Embeddings Serving
How to serve embeddings and rerankers as a platform layer with quality, latency and lifecycle.
Problem
Embeddings and rerankers often sit in the shadow of LLMs. But they define retrieval quality, classification behavior, latency and cost for many AI scenarios.
Symptoms
- RAG "answers poorly", but retrieval quality is not measured.
- An embedding model changes without a reindex plan.
- A classification model lives outside model lifecycle.
- A reranker is added, but latency budget is not recalculated.
Mental model
An embedding model is not a utility. It is part of model lifecycle: version, dataset, quality gate, index compatibility, rollback and cost profile.
Architecture
The layer includes embedding API, batching, index compatibility, reindex pipeline, reranker serving, model aliases, evaluation dataset, latency budget and trace fields for the retrieval step.
Metrics
Track recall@k, precision@k, reranker lift, index freshness, embedding latency, reranker latency, batch size, cost per query, model version and reindex duration.
Trade-offs
A stronger embedding model can require reindexing. A reranker improves quality, but adds latency and cost. A small model is faster, but can break long-tail retrieval.

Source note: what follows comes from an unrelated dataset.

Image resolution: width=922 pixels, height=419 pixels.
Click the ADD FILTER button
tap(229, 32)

Semantic Routing As The Next Optimization Layer
Semantic Router can reduce cost when part of the traffic confidently goes to a cheaper model or cached path. But it is not a free optimization: the router adds latency overhead, classification errors and risk of breaking agent flow. Evaluate it as a model: route accuracy, added latency, fallback rate and cost per accepted outcome.
Anti-patterns
- Changing an embedding model without a reindex strategy.

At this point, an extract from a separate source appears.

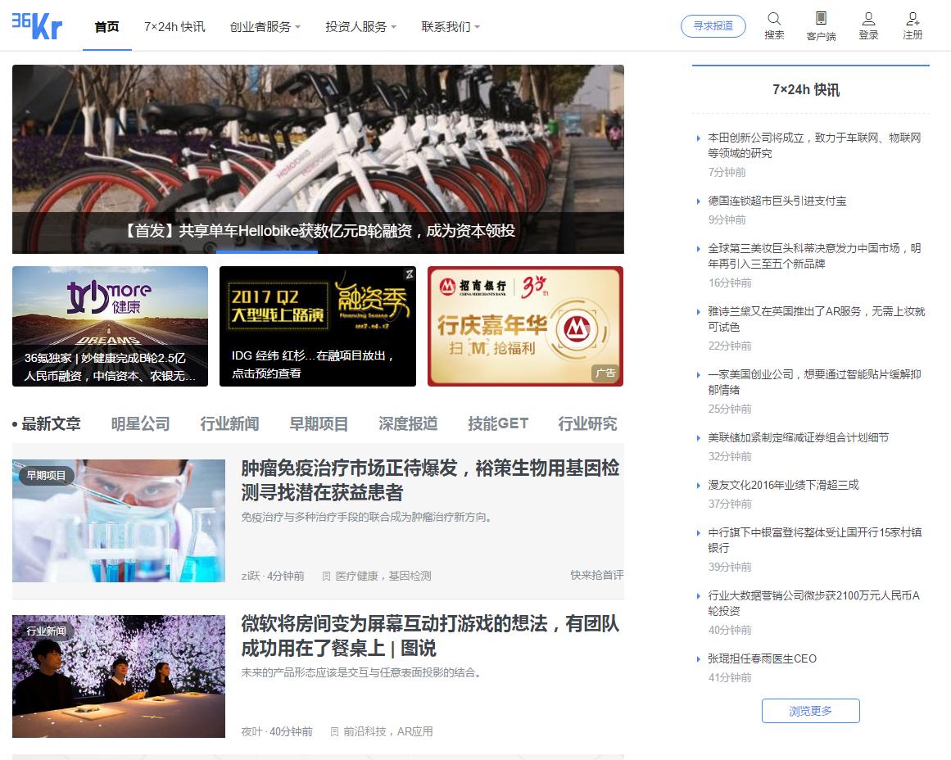
Task: Open the 客户端 app download icon
Action: (821, 18)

- Evaluating only the final LLM answer, not the retrieval step.
- Not logging retrieved document IDs.
- Treating classifier serving as "not a platform concern".
Checklist
- ✓Embedding model has alias and version.
- ✓Reindex plan and rollback path exist.
- ✓Retrieval quality is measured separately from LLM answer.
- ✓Reranker latency is part of the scenario SLO.
- ✓Trace shows query, model version, retrieved IDs and reranker score.
Example
If a RAG scenario degrades after an embedding model change, do not check only the prompt. You need recall@k, index version, reindex completeness, reranker score distribution and traces for failed queries.
Decision template
For an embedding route, document: model alias, index compatibility, reindex plan, eval dataset, latency SLO, rollback path, trace fields and owner.